Christine Boisson’s ball of recoiling and opening-up drives the scene. Her physical anxiety contrasts with Maurice Garrel’s (no less affecting) containment. Like an elastic band, the couple approaches and detaches, furls and unfurls, embraces and lets go. The camera angle turns the open space into a charged field of entrapped affects, reducing the exterior setting to a narrow triangle where the characters are boxed-in (the house’s wall and the clothesline intersect, forming two of its visible sides; the third is an absence – the terrace’s missing railing – that, once noticed, adds a sense of menace to the scene). The distant and almost motionless camera set-up is in friction with the closeness of the sound and with the internal movements, both of the bodies and of the hanging garments.

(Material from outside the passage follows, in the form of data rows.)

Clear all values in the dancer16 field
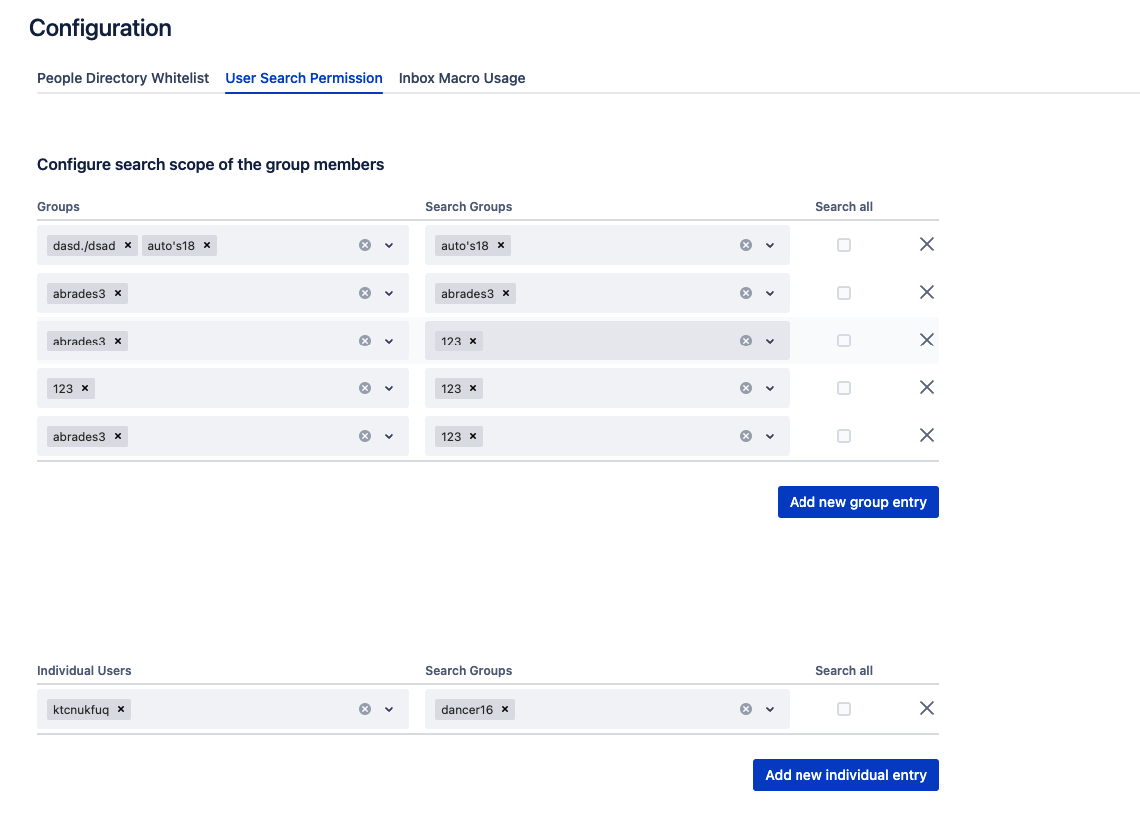 (x=746, y=709)
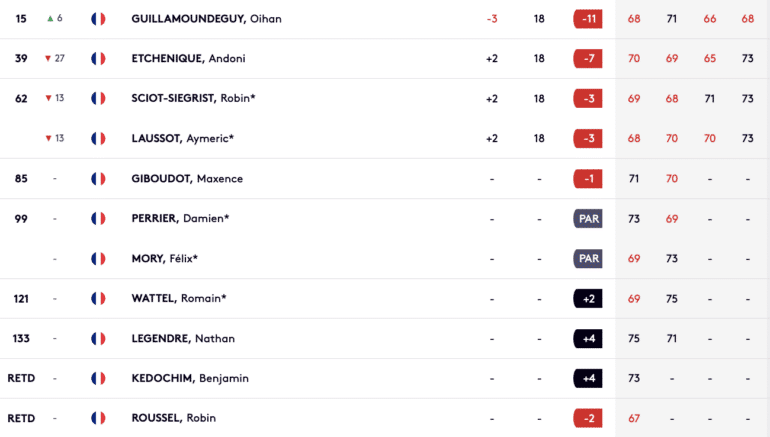Click the -7 score badge for ETCHENIQUE
The height and width of the screenshot is (437, 770).
point(588,59)
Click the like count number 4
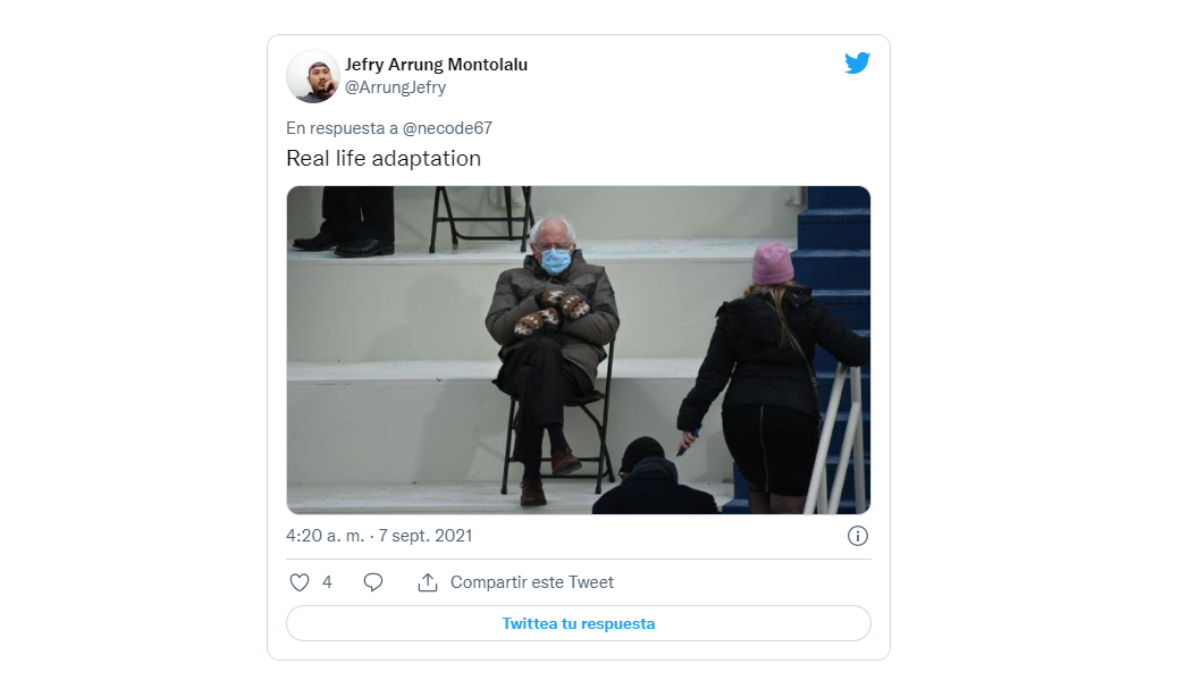This screenshot has width=1200, height=675. coord(327,582)

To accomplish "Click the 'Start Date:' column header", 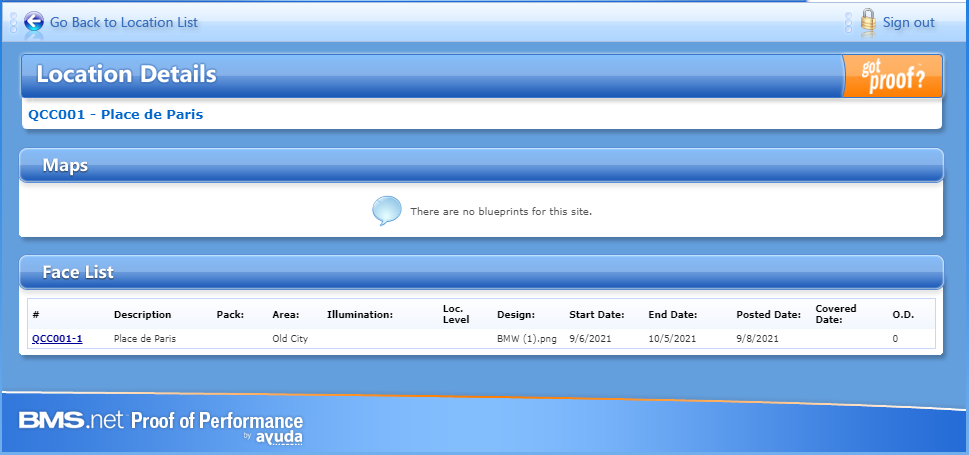I will click(x=596, y=315).
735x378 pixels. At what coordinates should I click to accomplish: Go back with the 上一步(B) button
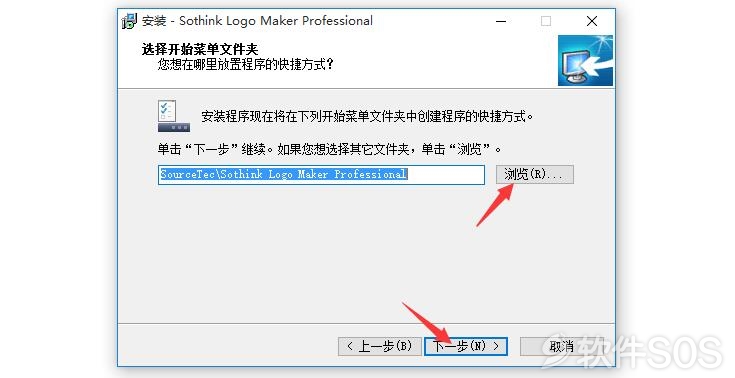click(x=380, y=347)
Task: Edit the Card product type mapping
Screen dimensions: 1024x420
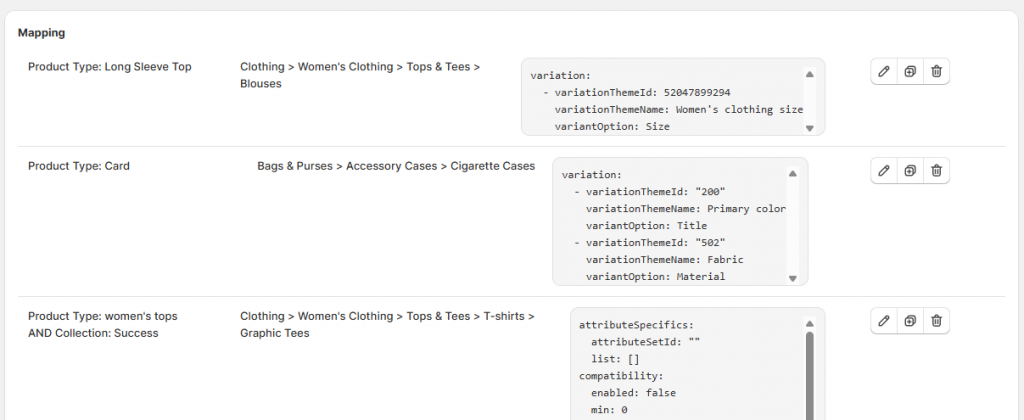Action: pyautogui.click(x=884, y=170)
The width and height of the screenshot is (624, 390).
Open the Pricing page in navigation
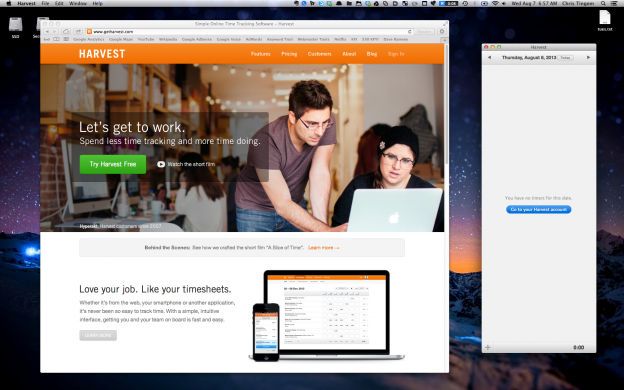(289, 54)
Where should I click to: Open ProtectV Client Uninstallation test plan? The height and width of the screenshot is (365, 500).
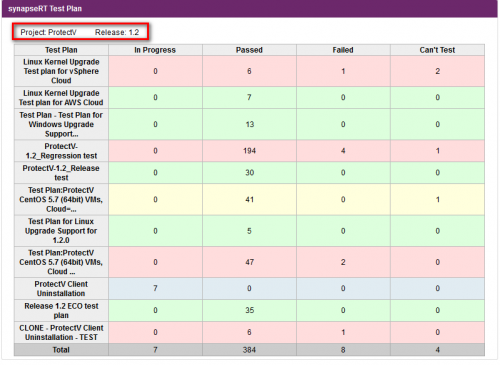pos(61,289)
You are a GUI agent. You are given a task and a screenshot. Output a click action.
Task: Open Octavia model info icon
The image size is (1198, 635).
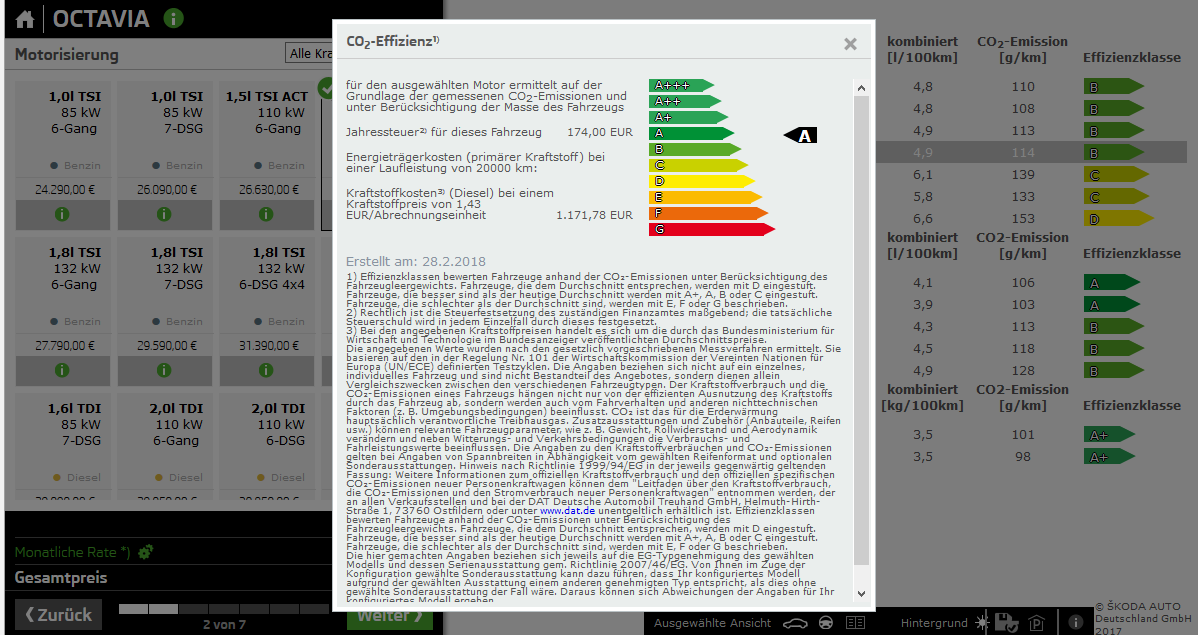[x=173, y=18]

Blown by the wind, a white sheet enters the frame, like a candle swelling and shrinking. Its hypnotic and unpredictable movements obliterate (sometimes partially, other times entirely) the action in the background. It is a spectacle of heightened, Epsteinian poetry that demands to be read under the lens of Jacques Rancière’s “thwarted fable”. For it is precisely this combat between background story and foreground excess, between the characters’ dramatic conflict and the object’s sensory inscription of its forms, that gives this passage its tension, its intensity, and its lyricism.
It is as if the cinema screen – the tense, expectant, white sheet – is revolting against its condition of mere support for the projected images. The backdrop comes to the fore as a tongue of fire, fluttering and flickering in violent whips, spitting and splattering white strokes. White of the origins that, in its liberated movement, threatens to tear apart the scene and cut open the very unfolding of the narrative – extinguishing the film, like a burn-hole in a strip of celluloid.